Когда Набоков просил
меня порекомендовать ему английских писателей XIX века для его курса лекций в
Корнеле, я предложил ему включить туда “Мэнсфилд-парк”
Джейн Остин и “Холодный дом” Диккенса. Он прочел эти
вещи и впоследствии высказался о них одобрительно.
Не думаю, что в его
присутствии я когда-либо говорил о Schadenfreude и,
конечно же, никогда не считал, что это слово имеет отношение к Фрейду.
Не помню, что даже
видел его сачки для ловли бабочек и когда-либо осуждал его занятия лепидоптерологией. Напротив, мне нравилось, когда он
рассказывал о них.
Нельзя говорить о том,
что он встретил не тот поезд, поскольку я приехал в Итаку на машине.
Подозреваю, что оба
этих письма написал сам Набоков, который, вероятно, временами не знает, чем бы
развлечься у себя в Монтрё. И не было между нами
никакой “неприязни” — за исключением того случая с моим отзывом о его переводе
“Евгения Онегина”, хотя позже он прислал мне дружеское письмо [43].
В
отличие от Уилсона, всерьез принявшегося оправдываться перед неведомыми
шутниками, Набоков, сам опытный мистификатор, сразу понял, что имеет дело с
розыгрышем, и потому его письмо, адресованное редактору книжного обозрения
“Нью-Йорк Таймс” Джону Леонарду, дышит патрицианским презрением:
Вопросы моих
озадаченных корреспондентов вынуждают меня с некоторым опозданием отреагировать
на безвкусную пародию (притворившуюся письмами в редакцию газеты) “Дирона Фридерса” и “Марка Хамбурга”, которые, я полагаю, не что иное, как вымышленные
имена одного или нескольких шаловливых старшекурсников, судя по стилю и
глуповатым шуткам.
Полагаю, Сэр, вы
сослужите хорошую службу г-ну Уилсону, и истине заодно, если укажете в следующем
номере, что ни он, ни я не сочиняли этих писем.
Могу добавить, что я
обнаружил в них лишь один приятный момент, а именно предположение, что
выражение “Schadenfreude”, использованное Уилсоном
для моей характеристики, в действительности означает “отвращение к Фрейду” — но
это не острословие, а высшая справедливость поэзии [44].
Вполне
очевидно, что Набоков вовсе не является главным объектом осмеяния в письмах Дирона Фридерса и Марка Хамбурга. Комично перелицовывая фрагмент уилсоновского дневника, они — с упреждением — пародируют
уже зарождавшуюся с начала семидесятых годов специфическую разновидность набоковианы: исполненные благоговения воспоминания
восторженных набоковолюбов о встречах с великим
писателем (подобные мемуарные очерки уже были представлены в набоковском “фестшрифте”), а заодно — и сам жанр “Письма в редакцию”,
столь распространенный в англоязычной прессе той баснословной до-интернетской эры, не знавшей ни блогов, ни социальных
сетей.

> _Условие задания_
Приведите заново дословно отрывок фрагмента о Набокове от слов «Когда Набоков просил» до слов «Итаку на машине.» включительно. Записи здесь ни при чем.

> _Выдержка из набора данных_
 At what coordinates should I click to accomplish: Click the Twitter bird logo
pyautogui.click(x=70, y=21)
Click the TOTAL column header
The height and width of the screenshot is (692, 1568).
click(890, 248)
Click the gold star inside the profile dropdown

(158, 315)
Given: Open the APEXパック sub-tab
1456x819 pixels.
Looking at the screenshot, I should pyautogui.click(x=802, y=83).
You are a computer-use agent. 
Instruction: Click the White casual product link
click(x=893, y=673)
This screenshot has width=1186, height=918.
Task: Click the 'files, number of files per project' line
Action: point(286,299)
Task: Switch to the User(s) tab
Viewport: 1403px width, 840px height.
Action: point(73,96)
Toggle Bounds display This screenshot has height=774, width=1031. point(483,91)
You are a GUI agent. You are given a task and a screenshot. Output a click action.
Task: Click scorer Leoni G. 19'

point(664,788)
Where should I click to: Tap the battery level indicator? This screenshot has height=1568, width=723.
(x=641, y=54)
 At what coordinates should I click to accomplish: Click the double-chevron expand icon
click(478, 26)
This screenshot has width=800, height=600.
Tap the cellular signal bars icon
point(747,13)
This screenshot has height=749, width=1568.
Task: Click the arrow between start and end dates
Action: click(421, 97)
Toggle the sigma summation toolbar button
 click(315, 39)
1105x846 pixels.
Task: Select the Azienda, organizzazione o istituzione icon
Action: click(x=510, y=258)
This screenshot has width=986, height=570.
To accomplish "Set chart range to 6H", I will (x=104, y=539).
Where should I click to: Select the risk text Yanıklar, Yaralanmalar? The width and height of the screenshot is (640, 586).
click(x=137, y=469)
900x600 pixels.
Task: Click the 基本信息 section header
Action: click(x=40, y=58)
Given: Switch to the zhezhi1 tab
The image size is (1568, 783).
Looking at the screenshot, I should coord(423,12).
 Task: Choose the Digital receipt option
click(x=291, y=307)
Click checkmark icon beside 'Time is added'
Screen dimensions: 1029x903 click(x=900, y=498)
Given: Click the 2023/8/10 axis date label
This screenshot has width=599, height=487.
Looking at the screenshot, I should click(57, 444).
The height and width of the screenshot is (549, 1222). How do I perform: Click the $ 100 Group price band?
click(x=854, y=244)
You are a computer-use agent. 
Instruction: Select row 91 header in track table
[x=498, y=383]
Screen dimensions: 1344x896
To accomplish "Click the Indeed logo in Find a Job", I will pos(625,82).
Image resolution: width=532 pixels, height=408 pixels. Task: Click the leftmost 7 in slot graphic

> _Полный ответ_
Когда Набоков просил
меня порекомендовать ему английских писателей XIX века для его курса лекций в
Корнеле, я предложил ему включить туда “Мэнсфилд-парк”
Джейн Остин и “Холодный дом” Диккенса. Он прочел эти
вещи и впоследствии высказался о них одобрительно.
Не думаю, что в его
присутствии я когда-либо говорил о Schadenfreude и,
конечно же, никогда не считал, что это слово имеет отношение к Фрейду.
Не помню, что даже
видел его сачки для ловли бабочек и когда-либо осуждал его занятия лепидоптерологией. Напротив, мне нравилось, когда он
рассказывал о них.
Нельзя говорить о том,
что он встретил не тот поезд, поскольку я приехал в Итаку на машине.